Still strange to read posts from people claiming to have put their life savings into a hot (connected to internet) closed sourced software wallet like Atomic Wallet, instead of keeping it on a cold wallet / hardware wallet.
This all does make me worry about the Platform Credit Pool that Dash Core Group is working on and which will contain the majority of the masternode blockrewards in the form of Credits (after activation of future Dash Core v20 update). How hacking-resistant will that Platform Credit Pool proof to be and will it be trustless or is a level of trust required ? How well-protected will that Platform Credit Pool be for example from a developer gone rogue and perhaps trying to setup a backdoor into that pool for himself ? Is there a dependency for the Platform Credit Pool on certain external/third party libraries that could be exploitable / hackable ?

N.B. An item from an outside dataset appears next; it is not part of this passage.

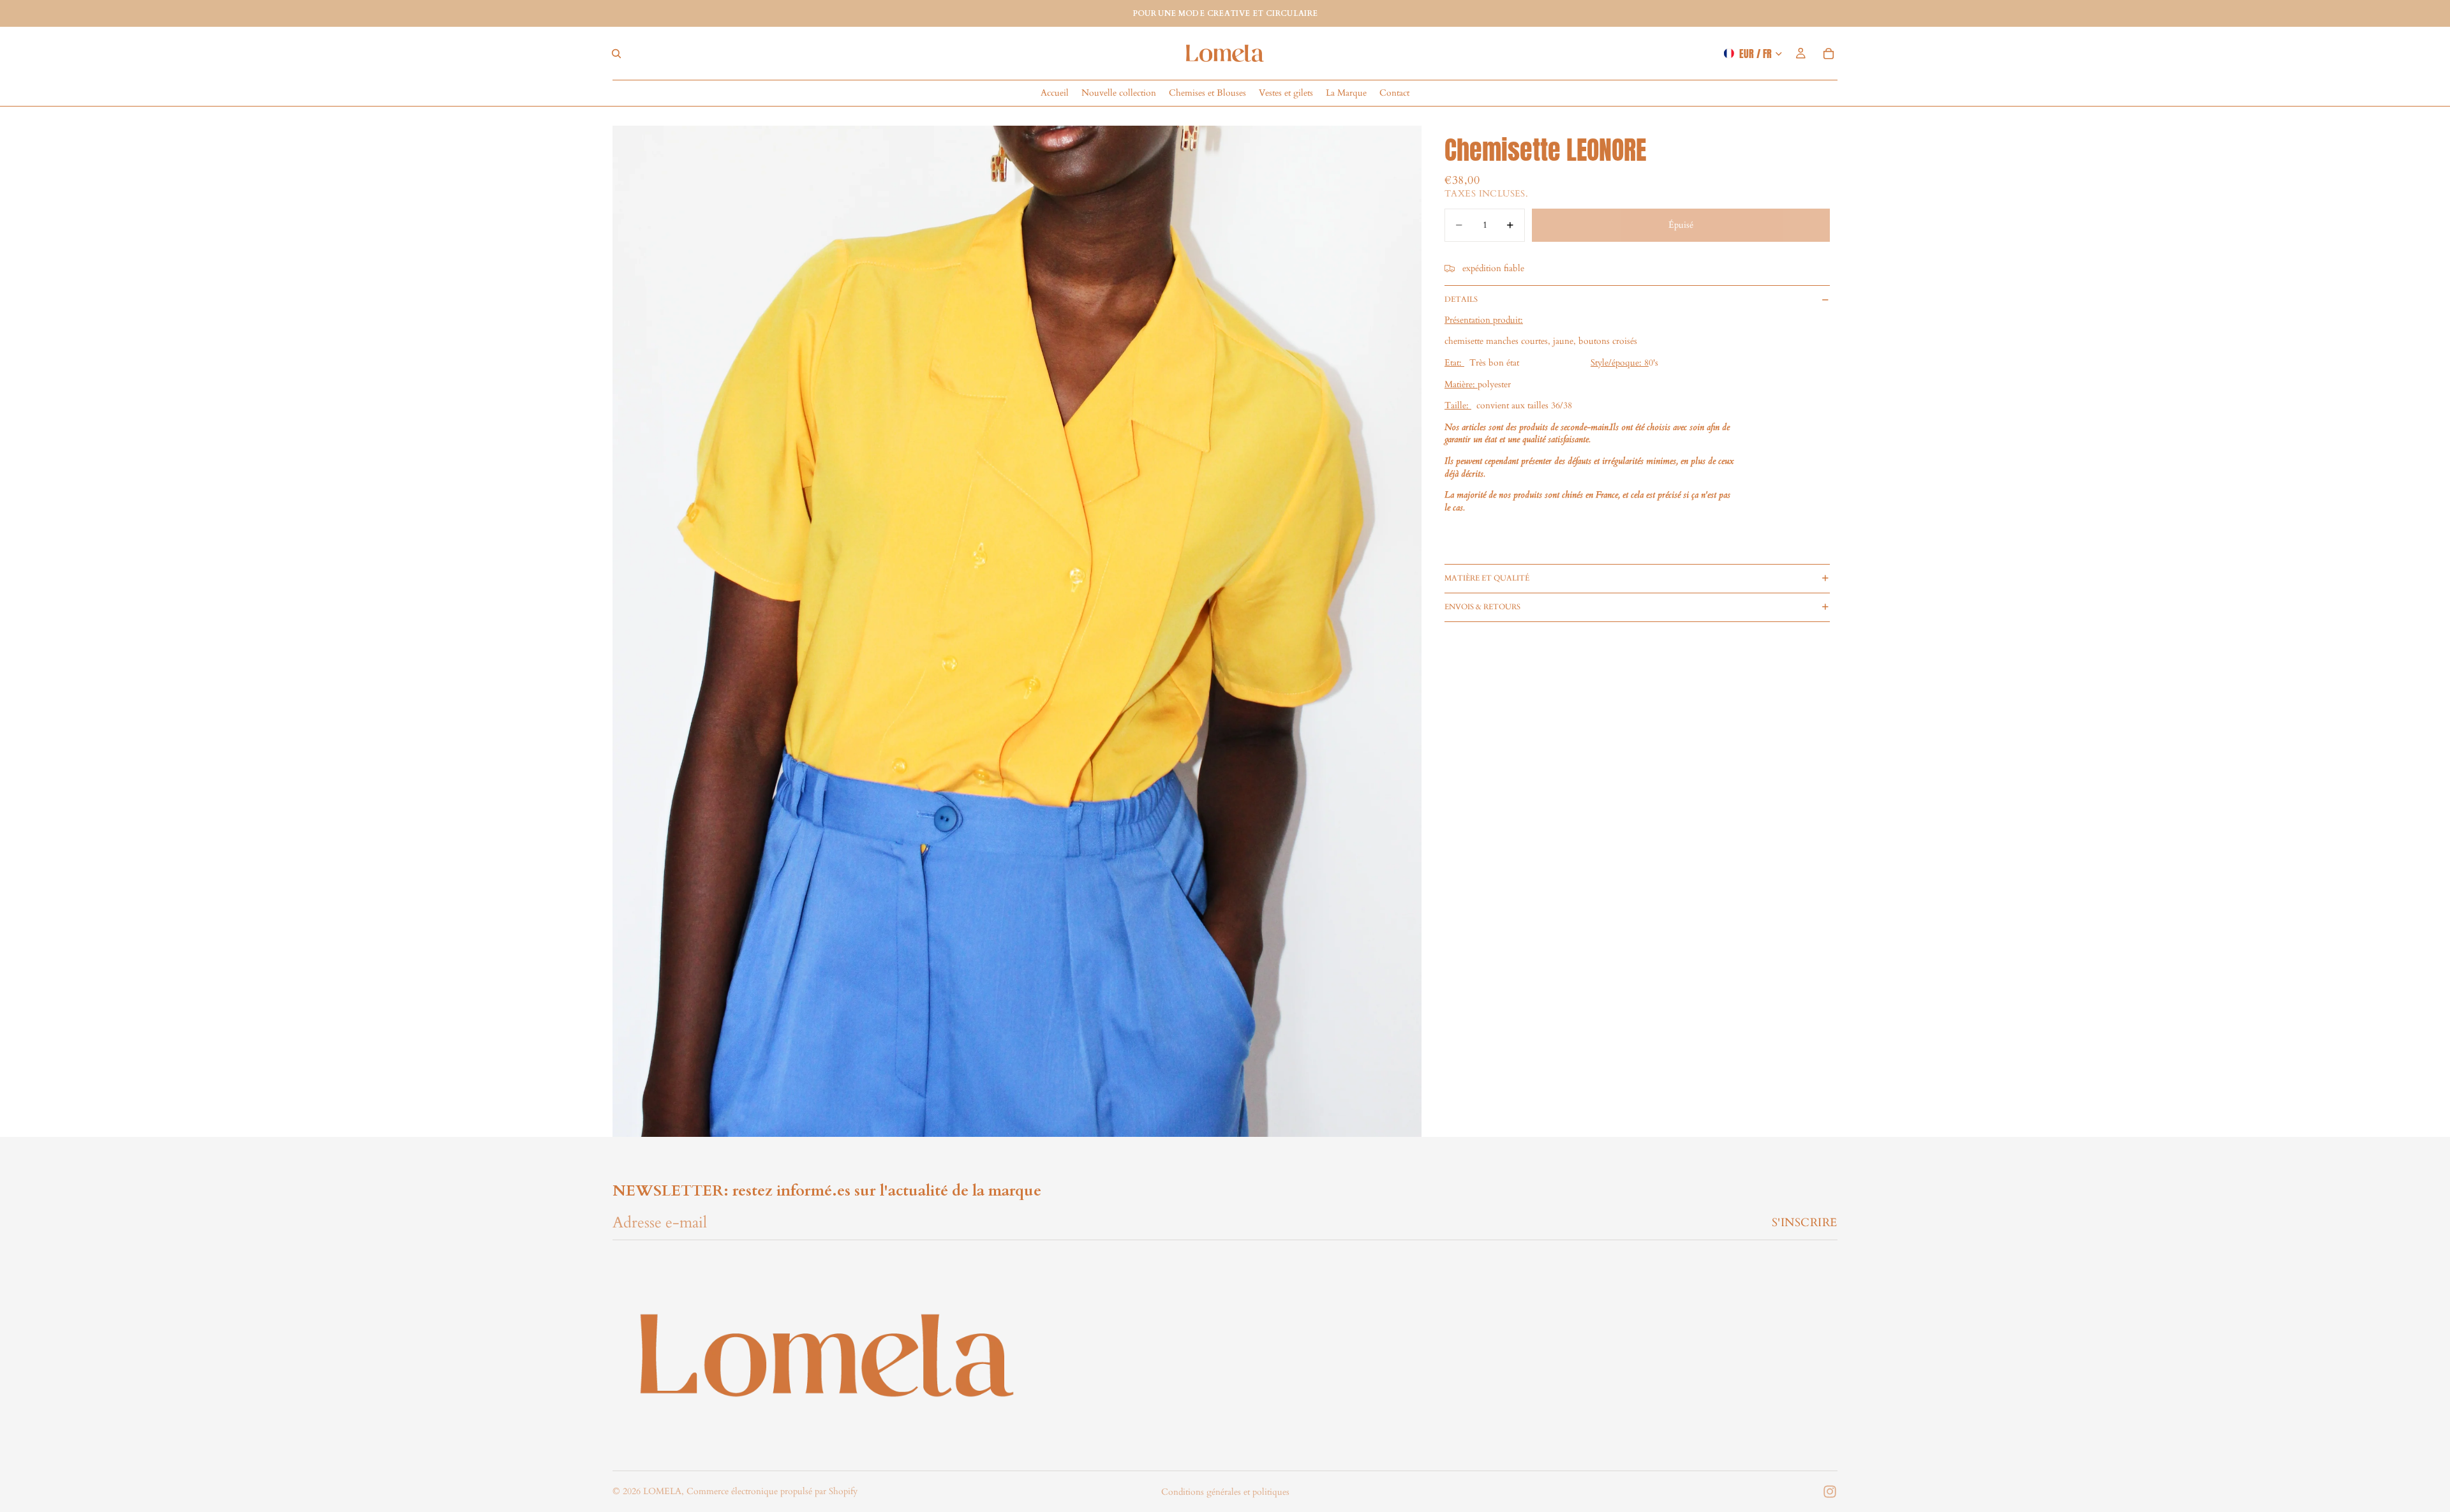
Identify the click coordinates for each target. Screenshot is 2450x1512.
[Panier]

With regards to the hack of Atomic Wallet, people can also view whats going on there on Reddit : https://www.reddit.com/r/atomicwallet/new/
I share many of the same concerns of the Dash Credit Pool,l namely from software errors, it will be trust-less in the same way our UTXOs are trust-less on the Dash Blockchain, but it will be a honey pot that I am sure hackers will try to drain, as for rogue devs, they would have to slip in the code while everyone is watching, I don't think they could do that.

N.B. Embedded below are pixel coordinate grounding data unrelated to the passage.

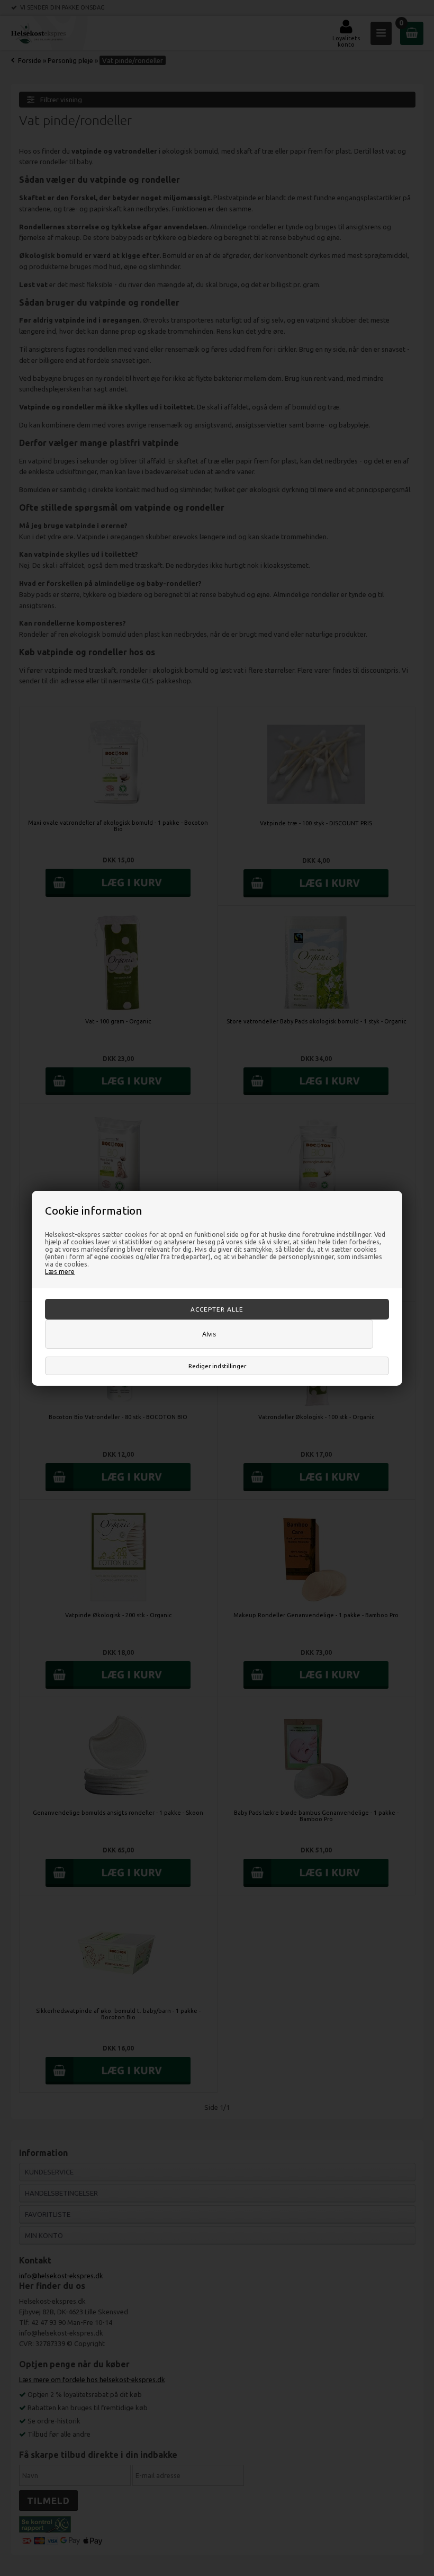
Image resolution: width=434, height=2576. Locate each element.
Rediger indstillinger (217, 1365)
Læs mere (60, 1271)
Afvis (209, 1334)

All that said, there are some checks 'n' balances in place to minimize issues. On the Platform side is sum trees which is able to compute the total amount of Platform credits held in Platform from block to block, this will be compared to the Dash in the Dash Credit Pool (DCP) and if the two ever don't agree a chain halt will occur, this prevents inflation bugs. As for drains, initially, the maximum amount of Dash that will be allowed to drain from Platform will be very small, eg 100 dash per day, this is so that any hack is minimised, the devs will monitor this 'bridge' and increase limits as the confidence in the system grows.